A few years ago, S. Mark Young, a communications and business - TopicsExpress



          

A few years ago, S. Mark Young, a communications and business professor at the University of Southern California, Los Angeles, and Drew Pinsky, doctor and TV personality, teamed up to tackle the question. They used the Narcissistic Personality Inventory (NPI)—a 40-point questionnaire developed by two University of California, Berkeley professors to assess traits attributed to narcissism such as exhibitionism, exploitativeness, superiority, and vanity—to measure 200 celebrities from Pinsky’s radio show, LoveLine. Reality TV stars scored highest, followed by comedians, actors, and musicians, in that order—all clocking in higher than the average person. Young and Pinsky found that the length of years in the limelight did not correlate with score.
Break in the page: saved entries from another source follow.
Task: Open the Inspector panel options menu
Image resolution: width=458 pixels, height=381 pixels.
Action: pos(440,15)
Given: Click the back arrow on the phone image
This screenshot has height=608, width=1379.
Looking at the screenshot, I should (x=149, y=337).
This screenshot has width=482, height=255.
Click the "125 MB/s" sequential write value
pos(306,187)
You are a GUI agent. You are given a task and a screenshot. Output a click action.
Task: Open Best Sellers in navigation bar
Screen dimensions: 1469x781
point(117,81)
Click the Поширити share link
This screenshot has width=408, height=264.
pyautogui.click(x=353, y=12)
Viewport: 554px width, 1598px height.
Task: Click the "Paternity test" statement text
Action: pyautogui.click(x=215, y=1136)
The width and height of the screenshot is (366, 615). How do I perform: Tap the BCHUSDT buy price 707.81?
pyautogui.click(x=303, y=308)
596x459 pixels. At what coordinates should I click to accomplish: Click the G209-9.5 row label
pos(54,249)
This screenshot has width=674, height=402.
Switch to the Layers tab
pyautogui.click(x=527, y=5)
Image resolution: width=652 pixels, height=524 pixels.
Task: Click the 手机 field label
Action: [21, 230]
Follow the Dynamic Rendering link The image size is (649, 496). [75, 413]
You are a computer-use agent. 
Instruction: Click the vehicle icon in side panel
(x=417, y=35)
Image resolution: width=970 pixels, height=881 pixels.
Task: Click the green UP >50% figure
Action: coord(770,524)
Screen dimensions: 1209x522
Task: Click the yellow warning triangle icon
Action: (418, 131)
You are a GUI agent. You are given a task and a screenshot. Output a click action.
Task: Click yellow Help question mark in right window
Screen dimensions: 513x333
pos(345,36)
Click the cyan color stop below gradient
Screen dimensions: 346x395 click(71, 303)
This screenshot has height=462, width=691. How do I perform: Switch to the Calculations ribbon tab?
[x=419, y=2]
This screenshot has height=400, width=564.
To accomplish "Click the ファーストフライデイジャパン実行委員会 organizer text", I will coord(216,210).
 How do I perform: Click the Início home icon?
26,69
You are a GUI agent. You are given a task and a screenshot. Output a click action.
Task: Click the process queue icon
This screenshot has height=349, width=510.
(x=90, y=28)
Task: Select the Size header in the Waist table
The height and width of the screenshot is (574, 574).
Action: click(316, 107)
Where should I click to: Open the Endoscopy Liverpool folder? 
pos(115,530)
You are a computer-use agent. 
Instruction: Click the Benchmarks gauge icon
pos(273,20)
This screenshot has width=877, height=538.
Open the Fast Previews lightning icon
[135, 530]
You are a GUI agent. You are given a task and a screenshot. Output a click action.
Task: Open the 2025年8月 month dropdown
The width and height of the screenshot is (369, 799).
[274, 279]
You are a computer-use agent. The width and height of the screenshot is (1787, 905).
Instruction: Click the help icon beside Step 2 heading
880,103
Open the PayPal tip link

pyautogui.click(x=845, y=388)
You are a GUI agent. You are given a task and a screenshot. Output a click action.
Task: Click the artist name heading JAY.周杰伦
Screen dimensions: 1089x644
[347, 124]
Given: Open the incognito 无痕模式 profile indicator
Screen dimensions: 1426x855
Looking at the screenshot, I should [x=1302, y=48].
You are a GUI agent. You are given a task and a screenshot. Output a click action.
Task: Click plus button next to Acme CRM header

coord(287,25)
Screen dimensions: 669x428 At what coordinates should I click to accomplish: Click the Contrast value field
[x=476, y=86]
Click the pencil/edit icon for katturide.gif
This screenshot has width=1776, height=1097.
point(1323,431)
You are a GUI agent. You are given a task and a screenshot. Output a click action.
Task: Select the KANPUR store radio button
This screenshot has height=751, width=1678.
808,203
They theorized that being famous does not cause narcissism, but rather attracts it. (Otherwise, the longer a person spent in the limelight, the higher she’d score.) Reality TV, they concluded, lets people with “limited abilities believe that they can succeed in the entertainment industry.” The study’s point is not that individuals with narrow thespian skills like Kim Kardashian and Honey Boo Boo do succeed, but rather that selfish, self-aggrandizing, vain people, aka narcissists, are over-represented on TV and social media —because they love drama, perform well in public, and obsessively groom their image.